H.R. 1265 removes an outdated cap on the passenger facility charge (PFC), a per-passenger fee that airports may choose to collect to improve capacity, reduce noise, or stimulate competition among airlines. Congress last increased the PFC cap in 2000. Since then, it has remained untouched despite a growing need, year over year, for increased investment in our aging airports.
“If we want to restore our aging airports to their former glory—not to mention help them keep up with increasing demand—we must give them the tools to improve and expand their terminals, runways, and taxiways. The FAA is already hard at work modernizing the airways to increase airspace capacity, but airports need the runways, taxiways, and terminals to support all that traffic on the ground. Early in President Trump’s campaign, he cited our Nation’s airports as a prime example of the need for meaningful investment in infrastructure. By uncapping the PFC, our legislation would do just that. I thank my cosponsor Rep. Massie for supporting this commonsense bill, and look forward to working with the Administration and my colleagues to get it signed into law,” said DeFazio. [See video of DeFazio speaking on the legislation here.]

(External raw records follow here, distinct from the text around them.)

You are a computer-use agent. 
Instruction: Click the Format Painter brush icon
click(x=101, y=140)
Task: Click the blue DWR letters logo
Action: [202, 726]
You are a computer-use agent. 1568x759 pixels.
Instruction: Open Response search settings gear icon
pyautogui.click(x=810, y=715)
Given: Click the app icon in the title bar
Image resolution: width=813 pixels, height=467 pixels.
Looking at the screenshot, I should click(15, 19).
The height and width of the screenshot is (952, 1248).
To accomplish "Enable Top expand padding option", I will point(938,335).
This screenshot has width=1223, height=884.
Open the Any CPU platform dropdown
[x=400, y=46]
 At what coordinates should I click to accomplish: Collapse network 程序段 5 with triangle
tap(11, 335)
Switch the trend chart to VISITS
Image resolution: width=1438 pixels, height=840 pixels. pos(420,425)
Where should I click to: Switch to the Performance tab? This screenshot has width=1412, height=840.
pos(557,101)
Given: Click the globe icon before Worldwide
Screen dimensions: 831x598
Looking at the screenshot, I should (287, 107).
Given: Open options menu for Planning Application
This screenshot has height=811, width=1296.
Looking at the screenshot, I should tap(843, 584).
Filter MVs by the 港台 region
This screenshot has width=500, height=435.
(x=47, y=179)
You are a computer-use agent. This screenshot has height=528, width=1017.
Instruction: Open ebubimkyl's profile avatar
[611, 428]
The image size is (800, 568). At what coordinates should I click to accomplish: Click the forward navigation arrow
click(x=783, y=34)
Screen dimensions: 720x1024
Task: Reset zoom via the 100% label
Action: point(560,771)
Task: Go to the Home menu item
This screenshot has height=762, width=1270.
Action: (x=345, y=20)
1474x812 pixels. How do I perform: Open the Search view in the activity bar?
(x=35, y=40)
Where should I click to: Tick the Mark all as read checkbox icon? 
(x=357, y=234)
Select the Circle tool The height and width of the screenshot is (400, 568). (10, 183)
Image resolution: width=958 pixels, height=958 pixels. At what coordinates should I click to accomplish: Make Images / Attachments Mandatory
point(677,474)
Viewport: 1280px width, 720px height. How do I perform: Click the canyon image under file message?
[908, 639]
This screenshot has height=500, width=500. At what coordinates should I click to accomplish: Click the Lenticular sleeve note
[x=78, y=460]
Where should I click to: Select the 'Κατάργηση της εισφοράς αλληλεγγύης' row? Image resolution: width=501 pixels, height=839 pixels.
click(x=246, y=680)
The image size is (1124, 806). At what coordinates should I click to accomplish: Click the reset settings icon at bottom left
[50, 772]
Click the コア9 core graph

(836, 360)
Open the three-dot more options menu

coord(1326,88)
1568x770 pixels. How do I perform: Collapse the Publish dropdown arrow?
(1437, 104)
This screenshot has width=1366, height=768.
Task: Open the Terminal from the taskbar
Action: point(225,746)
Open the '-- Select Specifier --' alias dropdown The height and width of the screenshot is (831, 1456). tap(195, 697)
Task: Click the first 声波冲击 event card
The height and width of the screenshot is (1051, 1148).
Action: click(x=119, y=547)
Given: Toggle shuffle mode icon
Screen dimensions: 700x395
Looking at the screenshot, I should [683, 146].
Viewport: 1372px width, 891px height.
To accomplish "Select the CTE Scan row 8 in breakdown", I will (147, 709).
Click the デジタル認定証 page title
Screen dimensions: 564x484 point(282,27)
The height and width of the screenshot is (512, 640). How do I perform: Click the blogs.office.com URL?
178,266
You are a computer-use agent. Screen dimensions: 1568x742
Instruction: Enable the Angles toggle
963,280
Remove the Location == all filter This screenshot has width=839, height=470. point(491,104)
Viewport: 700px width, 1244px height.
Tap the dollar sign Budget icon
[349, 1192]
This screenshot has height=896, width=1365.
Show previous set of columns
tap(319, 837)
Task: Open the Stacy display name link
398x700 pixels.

“Airports need flexibility and local control to finance major construction projects. This market-driven reform will help modernize our nation’s airports and return power to local decision-makers,” said Massie. “This legislation reduces airports' dependency on federal funds because some of the major airports will raise their PFC above the current cap of $4.50 and forego federal AIP grants.”
Congress recognized the significant gulf between airports’ funding needs and actual Federal funding in 1990, when Congressman DeFazio successfully led efforts in the House to create the PFC as a non-tax user fee that, if harnessed properly, could help airports bridge the gap between capital investment needs and limited Federal funding. The PFC program was established in the Aviation Safety and Capacity Expansion Act of 1990, which authorized airport sponsors such as State and local governments, with FAA approval, to levy a fee of $1, $2, or $3 per enplaned passenger. That authority was amended just once since then, in 2000, when Congress authorized PFCs of $4 and $4.50 per enplanement. The PFC was not indexed to inflation. Each subsequent year, despite a chorus of airports insisting on the need for an increased PFC to meet rebounding demand after the global economic crisis, Congress has done nothing to increase the PFC.
Airports Council International-North America estimates that airports will require total investment of approximately $100 billion over the next five years, or $20 billion per year.